Exercise instructions
Please tally the lines in the data below that include the string "value", and reply with only the total.

Data under study
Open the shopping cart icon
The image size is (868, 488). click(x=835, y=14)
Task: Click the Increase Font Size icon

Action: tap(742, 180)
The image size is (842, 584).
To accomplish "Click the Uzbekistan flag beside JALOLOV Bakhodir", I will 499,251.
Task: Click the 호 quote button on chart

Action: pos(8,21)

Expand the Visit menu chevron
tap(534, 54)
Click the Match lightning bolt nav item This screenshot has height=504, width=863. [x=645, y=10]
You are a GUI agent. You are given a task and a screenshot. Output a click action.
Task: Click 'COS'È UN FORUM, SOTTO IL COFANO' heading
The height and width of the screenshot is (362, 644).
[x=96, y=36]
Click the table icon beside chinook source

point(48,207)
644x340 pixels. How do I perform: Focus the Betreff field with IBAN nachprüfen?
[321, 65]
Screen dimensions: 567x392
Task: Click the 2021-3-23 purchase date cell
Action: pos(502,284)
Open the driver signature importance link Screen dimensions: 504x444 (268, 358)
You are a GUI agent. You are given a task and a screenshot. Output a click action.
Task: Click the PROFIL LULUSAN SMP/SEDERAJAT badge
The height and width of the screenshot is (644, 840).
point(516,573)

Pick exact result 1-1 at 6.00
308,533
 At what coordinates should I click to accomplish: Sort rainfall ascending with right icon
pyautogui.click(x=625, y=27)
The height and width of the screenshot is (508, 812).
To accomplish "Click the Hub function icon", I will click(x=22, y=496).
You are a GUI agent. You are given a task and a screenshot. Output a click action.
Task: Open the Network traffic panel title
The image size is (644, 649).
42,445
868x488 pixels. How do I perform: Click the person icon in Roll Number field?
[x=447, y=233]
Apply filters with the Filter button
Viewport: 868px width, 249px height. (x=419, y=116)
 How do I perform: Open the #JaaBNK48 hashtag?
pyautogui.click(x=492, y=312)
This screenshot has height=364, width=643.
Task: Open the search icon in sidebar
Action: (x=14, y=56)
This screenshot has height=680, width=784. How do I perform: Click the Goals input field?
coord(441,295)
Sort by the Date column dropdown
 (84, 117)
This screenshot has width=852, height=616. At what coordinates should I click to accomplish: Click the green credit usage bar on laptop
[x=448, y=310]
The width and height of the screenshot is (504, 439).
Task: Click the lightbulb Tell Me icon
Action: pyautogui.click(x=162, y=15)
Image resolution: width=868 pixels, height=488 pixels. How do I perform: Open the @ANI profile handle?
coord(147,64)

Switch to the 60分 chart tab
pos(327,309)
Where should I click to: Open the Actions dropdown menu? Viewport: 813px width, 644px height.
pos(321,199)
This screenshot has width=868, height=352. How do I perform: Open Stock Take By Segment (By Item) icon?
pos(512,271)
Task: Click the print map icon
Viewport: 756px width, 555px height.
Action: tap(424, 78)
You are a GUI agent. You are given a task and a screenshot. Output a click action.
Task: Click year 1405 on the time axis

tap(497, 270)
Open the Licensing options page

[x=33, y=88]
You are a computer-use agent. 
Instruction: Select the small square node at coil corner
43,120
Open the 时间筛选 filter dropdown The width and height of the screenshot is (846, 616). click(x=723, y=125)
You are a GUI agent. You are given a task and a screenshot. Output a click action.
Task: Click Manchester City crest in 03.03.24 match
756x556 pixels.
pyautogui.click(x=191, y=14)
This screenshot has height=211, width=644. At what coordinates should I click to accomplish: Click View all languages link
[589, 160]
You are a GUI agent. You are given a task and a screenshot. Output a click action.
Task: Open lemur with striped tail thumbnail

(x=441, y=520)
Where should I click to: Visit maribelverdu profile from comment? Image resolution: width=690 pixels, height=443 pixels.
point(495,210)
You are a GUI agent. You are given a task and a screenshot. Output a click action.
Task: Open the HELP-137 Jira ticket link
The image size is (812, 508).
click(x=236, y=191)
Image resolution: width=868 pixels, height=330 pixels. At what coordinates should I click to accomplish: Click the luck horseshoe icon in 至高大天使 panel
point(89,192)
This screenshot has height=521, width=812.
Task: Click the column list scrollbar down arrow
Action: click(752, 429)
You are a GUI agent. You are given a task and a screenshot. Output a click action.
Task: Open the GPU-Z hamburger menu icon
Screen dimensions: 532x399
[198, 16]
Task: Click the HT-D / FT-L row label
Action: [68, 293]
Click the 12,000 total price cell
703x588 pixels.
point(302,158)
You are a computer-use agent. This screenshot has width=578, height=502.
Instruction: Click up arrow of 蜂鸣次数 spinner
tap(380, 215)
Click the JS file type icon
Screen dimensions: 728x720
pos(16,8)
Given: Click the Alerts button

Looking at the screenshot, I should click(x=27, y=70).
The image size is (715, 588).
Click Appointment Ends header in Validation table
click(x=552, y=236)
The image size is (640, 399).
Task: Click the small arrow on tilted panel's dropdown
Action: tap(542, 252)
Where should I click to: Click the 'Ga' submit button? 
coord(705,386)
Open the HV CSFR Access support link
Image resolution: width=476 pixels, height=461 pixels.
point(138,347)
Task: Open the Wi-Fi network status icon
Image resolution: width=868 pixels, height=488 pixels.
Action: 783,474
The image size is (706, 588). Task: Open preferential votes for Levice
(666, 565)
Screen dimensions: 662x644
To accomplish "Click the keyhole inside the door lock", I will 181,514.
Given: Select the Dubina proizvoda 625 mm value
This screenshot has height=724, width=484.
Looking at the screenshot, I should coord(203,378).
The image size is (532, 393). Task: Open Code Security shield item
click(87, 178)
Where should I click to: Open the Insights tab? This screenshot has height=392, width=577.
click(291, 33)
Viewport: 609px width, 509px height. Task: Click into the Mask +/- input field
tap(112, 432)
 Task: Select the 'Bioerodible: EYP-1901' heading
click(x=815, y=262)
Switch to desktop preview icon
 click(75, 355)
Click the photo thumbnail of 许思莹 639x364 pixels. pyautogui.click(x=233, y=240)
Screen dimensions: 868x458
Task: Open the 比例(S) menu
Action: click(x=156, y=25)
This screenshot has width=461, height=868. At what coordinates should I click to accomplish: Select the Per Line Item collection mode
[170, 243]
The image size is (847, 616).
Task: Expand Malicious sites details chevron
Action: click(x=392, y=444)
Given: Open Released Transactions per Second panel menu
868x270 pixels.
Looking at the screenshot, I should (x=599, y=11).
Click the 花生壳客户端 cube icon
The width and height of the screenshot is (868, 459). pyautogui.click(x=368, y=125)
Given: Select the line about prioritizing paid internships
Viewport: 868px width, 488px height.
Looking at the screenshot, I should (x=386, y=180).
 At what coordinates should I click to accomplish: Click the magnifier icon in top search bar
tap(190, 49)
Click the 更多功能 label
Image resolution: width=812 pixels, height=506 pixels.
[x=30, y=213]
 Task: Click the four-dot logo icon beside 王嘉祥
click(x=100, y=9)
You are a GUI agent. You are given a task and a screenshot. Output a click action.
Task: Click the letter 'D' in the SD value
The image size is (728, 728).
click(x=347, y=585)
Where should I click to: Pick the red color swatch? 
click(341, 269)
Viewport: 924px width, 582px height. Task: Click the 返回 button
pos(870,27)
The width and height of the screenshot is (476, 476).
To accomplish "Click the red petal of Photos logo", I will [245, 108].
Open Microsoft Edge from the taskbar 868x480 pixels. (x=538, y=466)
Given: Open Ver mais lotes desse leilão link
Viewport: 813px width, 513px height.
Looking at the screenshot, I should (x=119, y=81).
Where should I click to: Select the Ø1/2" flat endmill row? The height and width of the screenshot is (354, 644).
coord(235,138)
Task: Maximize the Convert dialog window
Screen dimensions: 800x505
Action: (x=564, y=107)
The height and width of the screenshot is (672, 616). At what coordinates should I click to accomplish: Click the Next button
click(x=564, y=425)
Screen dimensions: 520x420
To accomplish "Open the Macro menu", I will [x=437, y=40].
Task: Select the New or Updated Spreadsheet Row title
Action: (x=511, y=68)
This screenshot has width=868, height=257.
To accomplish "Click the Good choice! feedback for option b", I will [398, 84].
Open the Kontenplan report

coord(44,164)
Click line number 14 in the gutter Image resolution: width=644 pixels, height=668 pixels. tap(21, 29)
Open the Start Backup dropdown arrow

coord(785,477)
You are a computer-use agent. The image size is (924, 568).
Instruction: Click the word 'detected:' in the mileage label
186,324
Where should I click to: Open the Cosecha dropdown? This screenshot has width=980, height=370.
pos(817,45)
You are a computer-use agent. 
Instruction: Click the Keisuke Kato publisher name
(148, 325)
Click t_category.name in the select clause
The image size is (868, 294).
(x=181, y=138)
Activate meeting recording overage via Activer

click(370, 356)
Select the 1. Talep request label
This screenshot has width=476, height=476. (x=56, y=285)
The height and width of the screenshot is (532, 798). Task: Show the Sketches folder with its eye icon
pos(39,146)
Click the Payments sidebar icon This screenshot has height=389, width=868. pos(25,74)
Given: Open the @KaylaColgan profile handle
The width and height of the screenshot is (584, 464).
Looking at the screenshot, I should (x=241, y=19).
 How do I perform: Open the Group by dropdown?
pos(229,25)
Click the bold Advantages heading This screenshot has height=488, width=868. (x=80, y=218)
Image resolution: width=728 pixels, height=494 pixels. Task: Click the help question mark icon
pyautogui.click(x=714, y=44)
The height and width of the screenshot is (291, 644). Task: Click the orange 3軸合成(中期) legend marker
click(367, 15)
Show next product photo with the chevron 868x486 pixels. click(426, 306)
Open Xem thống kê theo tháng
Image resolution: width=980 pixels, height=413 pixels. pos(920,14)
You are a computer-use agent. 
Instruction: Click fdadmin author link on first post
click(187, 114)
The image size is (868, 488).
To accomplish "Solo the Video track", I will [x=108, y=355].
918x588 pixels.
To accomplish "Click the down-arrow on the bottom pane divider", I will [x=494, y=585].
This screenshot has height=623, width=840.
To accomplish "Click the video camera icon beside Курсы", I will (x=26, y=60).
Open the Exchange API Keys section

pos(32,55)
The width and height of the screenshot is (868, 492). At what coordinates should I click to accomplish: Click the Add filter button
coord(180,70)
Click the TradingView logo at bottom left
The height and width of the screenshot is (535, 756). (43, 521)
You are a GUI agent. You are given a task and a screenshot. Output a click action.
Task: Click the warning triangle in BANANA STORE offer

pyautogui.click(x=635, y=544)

Result for this exercise
2